Edit the stretch of data from the line containing "Screen dimensions: 699x510" through the end of the data, replacing "keyword search field" with "query input field" and leaving every other character as is.

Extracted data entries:
***

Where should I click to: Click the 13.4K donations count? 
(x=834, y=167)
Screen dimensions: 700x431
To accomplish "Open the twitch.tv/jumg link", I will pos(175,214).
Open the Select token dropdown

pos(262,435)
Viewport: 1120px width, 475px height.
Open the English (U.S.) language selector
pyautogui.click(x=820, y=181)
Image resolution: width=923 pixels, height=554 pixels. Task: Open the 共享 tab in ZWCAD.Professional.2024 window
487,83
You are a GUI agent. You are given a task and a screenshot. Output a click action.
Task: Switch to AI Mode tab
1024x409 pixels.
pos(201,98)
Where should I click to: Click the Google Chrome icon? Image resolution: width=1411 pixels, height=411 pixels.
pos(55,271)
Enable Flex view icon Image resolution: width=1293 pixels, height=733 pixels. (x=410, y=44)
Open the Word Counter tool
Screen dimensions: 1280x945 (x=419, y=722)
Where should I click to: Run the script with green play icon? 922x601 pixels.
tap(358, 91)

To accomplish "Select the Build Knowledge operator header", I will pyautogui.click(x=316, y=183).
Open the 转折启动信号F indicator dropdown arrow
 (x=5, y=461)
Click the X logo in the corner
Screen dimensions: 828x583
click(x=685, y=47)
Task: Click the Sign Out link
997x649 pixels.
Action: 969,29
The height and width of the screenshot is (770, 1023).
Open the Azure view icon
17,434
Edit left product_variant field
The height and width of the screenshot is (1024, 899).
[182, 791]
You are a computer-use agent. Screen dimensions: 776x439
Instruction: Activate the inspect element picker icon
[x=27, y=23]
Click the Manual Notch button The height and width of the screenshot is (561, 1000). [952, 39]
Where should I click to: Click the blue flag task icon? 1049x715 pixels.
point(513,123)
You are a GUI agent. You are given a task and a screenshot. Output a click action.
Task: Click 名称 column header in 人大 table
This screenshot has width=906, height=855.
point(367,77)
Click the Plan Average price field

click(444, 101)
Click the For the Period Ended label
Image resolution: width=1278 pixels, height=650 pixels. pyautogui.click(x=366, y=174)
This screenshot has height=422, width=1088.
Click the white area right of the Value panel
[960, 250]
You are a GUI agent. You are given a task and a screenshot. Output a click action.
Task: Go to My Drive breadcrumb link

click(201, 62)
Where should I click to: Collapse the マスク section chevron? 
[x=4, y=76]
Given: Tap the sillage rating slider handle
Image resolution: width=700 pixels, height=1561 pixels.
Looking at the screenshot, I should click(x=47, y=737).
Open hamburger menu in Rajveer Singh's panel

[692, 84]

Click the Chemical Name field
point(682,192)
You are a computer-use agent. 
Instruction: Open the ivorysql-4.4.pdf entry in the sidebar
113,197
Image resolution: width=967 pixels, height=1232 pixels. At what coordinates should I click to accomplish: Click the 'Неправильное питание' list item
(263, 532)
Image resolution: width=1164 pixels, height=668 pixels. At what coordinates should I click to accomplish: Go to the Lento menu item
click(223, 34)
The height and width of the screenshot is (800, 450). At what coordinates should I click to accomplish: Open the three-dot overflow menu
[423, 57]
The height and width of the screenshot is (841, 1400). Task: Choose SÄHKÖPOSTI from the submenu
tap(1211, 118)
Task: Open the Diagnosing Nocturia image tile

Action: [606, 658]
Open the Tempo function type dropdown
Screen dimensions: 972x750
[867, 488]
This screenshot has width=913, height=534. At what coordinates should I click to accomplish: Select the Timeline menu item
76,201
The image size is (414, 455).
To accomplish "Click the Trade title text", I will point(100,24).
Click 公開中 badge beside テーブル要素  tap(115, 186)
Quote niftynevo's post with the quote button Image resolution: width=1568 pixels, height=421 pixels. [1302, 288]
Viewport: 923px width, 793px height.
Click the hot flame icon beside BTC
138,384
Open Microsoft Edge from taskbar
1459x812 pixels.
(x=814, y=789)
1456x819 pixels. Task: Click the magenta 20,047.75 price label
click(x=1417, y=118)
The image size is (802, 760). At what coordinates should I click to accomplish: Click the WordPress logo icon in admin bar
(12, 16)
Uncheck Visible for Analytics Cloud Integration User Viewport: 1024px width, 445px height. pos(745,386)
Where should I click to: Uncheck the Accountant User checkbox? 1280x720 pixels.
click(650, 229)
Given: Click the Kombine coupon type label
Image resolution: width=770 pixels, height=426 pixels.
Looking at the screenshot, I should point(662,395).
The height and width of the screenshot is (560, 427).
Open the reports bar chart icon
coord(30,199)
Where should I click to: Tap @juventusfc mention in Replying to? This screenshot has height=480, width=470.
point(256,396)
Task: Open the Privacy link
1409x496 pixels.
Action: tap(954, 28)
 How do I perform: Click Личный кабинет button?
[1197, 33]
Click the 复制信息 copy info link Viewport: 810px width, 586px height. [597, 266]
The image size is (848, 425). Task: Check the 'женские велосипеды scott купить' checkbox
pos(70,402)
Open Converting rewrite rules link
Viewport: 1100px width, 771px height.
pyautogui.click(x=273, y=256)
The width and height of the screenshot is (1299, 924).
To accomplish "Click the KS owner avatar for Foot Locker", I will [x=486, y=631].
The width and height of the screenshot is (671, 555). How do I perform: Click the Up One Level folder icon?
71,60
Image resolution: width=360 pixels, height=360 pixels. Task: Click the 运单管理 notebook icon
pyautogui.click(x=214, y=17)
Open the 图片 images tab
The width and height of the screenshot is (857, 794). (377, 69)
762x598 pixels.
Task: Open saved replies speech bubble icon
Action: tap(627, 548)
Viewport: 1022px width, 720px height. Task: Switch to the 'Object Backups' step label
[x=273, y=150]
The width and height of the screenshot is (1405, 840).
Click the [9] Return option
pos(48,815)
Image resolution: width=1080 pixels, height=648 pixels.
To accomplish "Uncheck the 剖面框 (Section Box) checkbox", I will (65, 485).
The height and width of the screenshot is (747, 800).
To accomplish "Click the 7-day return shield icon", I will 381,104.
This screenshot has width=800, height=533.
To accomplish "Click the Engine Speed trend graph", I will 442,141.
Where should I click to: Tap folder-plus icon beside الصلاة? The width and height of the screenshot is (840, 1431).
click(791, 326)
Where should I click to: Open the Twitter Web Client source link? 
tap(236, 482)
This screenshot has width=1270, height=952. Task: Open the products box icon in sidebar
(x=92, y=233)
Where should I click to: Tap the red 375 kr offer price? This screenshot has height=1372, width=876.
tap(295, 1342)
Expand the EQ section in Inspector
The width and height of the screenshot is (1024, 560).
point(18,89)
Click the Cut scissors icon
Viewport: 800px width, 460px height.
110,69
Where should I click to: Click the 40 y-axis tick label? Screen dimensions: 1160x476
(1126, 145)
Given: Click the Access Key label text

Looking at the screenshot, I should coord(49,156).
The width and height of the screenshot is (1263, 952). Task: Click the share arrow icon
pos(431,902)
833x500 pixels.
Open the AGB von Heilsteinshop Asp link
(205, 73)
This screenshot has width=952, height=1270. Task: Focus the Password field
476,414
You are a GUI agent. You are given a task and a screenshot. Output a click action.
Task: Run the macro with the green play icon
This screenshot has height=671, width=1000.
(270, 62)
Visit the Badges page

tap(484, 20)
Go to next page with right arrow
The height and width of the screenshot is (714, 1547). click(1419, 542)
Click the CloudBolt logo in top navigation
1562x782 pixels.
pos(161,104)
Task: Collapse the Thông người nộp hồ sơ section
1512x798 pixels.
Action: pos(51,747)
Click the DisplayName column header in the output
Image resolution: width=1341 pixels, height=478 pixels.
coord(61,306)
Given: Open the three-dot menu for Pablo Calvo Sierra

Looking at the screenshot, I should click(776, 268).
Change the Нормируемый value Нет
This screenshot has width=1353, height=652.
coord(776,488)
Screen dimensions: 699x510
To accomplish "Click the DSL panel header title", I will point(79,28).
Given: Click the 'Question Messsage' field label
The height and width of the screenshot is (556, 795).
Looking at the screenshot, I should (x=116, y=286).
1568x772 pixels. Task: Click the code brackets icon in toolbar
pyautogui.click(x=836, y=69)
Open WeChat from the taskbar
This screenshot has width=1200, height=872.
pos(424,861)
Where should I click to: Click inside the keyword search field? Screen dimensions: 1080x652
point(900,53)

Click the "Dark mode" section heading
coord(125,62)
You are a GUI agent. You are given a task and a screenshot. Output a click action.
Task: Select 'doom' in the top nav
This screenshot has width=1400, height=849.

***

**Output of the exercise:**
Screen dimensions: 699x510
To accomplish "Click the DSL panel header title", I will point(79,28).
Given: Click the 'Question Messsage' field label
The height and width of the screenshot is (556, 795).
Looking at the screenshot, I should (x=116, y=286).
1568x772 pixels. Task: Click the code brackets icon in toolbar
pyautogui.click(x=836, y=69)
Open WeChat from the taskbar
This screenshot has width=1200, height=872.
pos(424,861)
Where should I click to: Click inside the query input field? Screen dimensions: 1080x652
point(900,53)

Click the "Dark mode" section heading
coord(125,62)
You are a GUI agent. You are given a task and a screenshot. Output a click action.
Task: Select 'doom' in the top nav
This screenshot has width=1400, height=849.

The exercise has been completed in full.